Harakeke collection

August: planting plan

What to plant and where?

What am I trying to achieve? 

Before starting your planting plan, go back and look at your goals in the template for site analysis we did in June. This will help you decide what to plant and where.

Man’s best friend may be a loyal companion but in his efforts to race into the water he causes stream bank erosion. Therefore, I need prevent entry by adding plants to stabilise the stream bank, to create a buffer zone, and then something that will grow in thick and fast so I don’t require a permanent fence. This was my first goal.

This brings me to goal two, aesthetics. Being a public space that people visit to enjoy, I want the planting to look good and blend in with its surroundings whilst not overpowering the showcase plants. There are many large striking Gondwana trees very close to the area I wish to revegetate. So the plants I choose cannot overcrowd these specimen trees but need to create a natural back drop. All this will be accomplished whilst still creating a habitat for flora and fauna to flourish!

What’s the best approach?

Onto selecting the method of revegetation. It is ideal to select a method of revegetation that suits your particular site. The two main approaches are to encourage natural succession, or planting. The method you choose depends on the site, budget and time available.
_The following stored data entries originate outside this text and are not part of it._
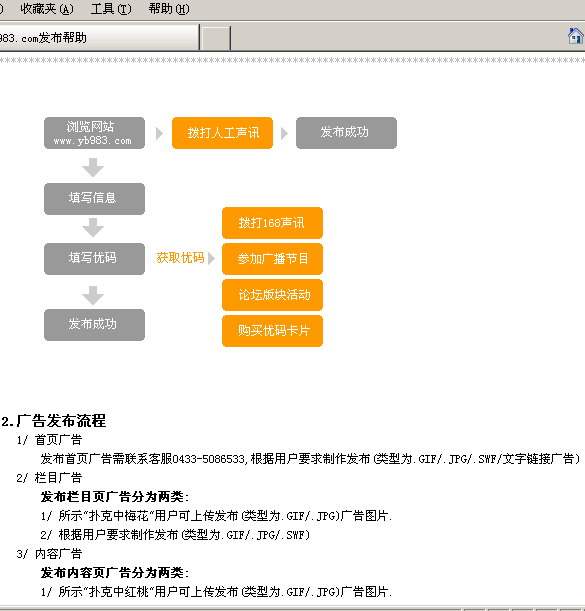Click the 填写优码 step box
The width and height of the screenshot is (585, 611).
(94, 259)
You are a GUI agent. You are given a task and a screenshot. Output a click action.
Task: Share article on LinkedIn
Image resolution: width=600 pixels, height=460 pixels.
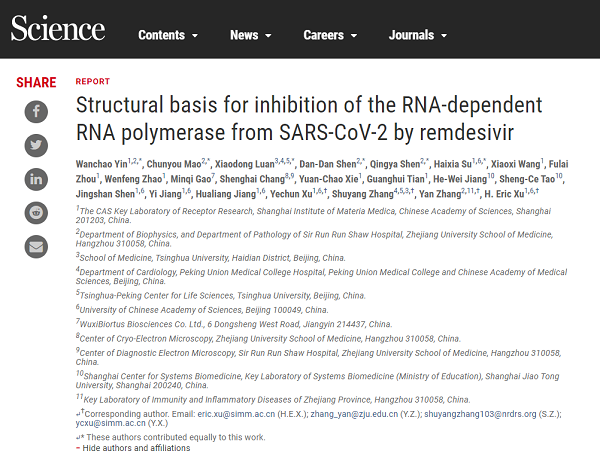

To encourage natural succession, a site can simply be fenced off to prevent stock from grazing and allow seedlings to pop up on their own. However, this can be limited by availability of nearby seed sources or kikuyu limiting seed germination and development. If you don’t have a natural seed source because there is no natural vegetation nearby and have sprayed off the kikuyu, then an alternative is direct sowing eco-sourced seeds.

The next logical step is to plant seedlings. This could be to simply create a nursery crop to shade out weeds and offer protection to native seeds the birds have bought in. Or you could plant a range of native plants in succession to grow your forest. As I am simply expanding an area of native bush I’m going to go with creating a nursery crop.

What should I plant?

There are a range of ideas and opinions on which plants to use in native revegetation projects. Locally sourced native plants are generally recommended. For my nursery crop I am using hardy manuka as a tried and tested local favourite. Kanuka is also planted as it creates a taller tree canopy once it develops, but as I do not want to overshadow the Gondwana trees I’m going to stick with the shorter manuka. In the areas I need bank stabilisation I will use the ever trusty Carex.

There are a number of species that will do well on stream edges to stabilise soil particles. For my outer “dog” barrier I will use a dense double line of Phormium tenax, also known as flax. This will grow quickly, can handle the wet soil conditions and stay low growing. My advice is to have a look on your local council website; they often have plant recommendation lists available, or contact your local park or community group who carry out revegetation projects.

Think about the natural conditions the plant grows well in, have a look at patches of native bush and consult with reputable sources to help you decide what is best for your site.